WASHINGTON – The Catholic Church in the United States will commemorate National Vocation Awareness Week, November 5-11. Each year, national Catholic organizations, dioceses, schools, and local parish communities sponsor events and provide different resources to raise awareness for vocations, and help those who are discerning a vocation, particularly one to ordained ministry or consecrated life.

In his message for the 60th anniversary of the World Day of Prayer for Vocations, Pope Francis stated, “Our common vocation to give ourselves in love develops and finds concrete expression in the life of lay men and women, devoted to raising a family as a small domestic church and working as the leaven of the Gospel to renew the different sectors of society; in the testimony of consecrated women and men who are completely committed to God for the sake of their brothers and sisters as a prophetic sign of the kingdom of God; in ordained ministers – deacons, priests, and bishops – placed at the service of preaching, prayer and fostering the communion of the holy People of God.”

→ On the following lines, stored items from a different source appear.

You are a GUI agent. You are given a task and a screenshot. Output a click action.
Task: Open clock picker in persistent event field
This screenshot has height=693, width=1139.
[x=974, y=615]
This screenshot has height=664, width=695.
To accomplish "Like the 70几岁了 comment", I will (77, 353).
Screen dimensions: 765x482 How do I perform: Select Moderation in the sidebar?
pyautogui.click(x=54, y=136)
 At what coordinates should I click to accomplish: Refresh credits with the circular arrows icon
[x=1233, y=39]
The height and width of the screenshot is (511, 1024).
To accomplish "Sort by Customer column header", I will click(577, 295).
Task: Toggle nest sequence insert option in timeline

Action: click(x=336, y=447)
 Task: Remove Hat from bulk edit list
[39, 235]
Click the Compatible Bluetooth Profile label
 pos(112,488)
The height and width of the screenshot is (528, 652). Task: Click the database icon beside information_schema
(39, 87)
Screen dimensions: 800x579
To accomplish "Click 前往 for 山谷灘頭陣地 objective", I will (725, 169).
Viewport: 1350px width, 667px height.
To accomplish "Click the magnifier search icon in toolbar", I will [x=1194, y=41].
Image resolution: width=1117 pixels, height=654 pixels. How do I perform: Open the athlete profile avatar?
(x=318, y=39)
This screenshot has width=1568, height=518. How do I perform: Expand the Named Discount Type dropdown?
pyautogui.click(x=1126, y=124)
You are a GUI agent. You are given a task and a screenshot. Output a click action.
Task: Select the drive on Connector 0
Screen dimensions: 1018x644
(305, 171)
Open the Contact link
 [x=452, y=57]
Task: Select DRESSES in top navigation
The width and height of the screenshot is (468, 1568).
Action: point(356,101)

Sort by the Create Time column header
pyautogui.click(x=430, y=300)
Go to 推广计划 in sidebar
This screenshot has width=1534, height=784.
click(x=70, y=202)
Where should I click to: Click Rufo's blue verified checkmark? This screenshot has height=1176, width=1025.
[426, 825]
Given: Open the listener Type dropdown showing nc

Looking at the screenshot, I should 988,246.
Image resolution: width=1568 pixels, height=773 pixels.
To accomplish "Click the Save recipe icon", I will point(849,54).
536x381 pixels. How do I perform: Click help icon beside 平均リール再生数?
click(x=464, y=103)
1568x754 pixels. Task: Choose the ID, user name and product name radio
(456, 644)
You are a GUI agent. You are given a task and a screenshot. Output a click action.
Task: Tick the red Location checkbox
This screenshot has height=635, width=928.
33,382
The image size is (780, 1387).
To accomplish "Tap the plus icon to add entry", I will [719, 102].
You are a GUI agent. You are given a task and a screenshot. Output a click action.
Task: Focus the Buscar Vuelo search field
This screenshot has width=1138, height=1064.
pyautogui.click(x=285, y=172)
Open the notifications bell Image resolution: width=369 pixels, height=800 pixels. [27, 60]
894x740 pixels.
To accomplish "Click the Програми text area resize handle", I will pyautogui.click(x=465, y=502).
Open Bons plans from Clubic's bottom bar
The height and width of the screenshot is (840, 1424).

Bishop Earl A. Boyea of Lansing, chairman of the U.S. Conference of Catholic Bishops’ (USCCB) Committee on Clergy, Consecrated Life and Vocations (CCLV), expressed his gratitude for holy families, ordained ministers, and consecrated men and women, saying “During this week, the Church gives thanks to God for the faithful example of husbands and wives, and joyful witness of ordained ministers and consecrated persons. We pray that many more men and women will be open to the movement of the Holy Spirit in their hearts as they discern the mission God has for them.”

Bishop Austin A. Vetter of Helena, a member of the CCLV committee, and episcopal liaison to the National Conference of Diocesan Vocation Directors, National Religious Vocation Conference, and Serra International, emphasized that National Vocation Awareness Week offers us a special opportunity to “redouble our efforts of prayer that young people would be able to hear the voice the quiet, gentle voice many times of Jesus inviting them into a vocation as a priest or religious.”

Beginning in 1976, the U.S. bishops designated the 28th Sunday of the year as an opportunity for the Catholic Church in the United States to renew its prayerful support for those discerning an ecclesial vocation. In 2014, the CCLV committee elected to move the week to the first week of November to better engage Catholic educational institutions in the efforts to raise awareness for vocations.

Resources from the USCCB, as well as the National Religious Vocation Conference, National Conference of Diocesan Vocation Directors, and the Council of Major Superiors of Women Religious are available on the USCCB website.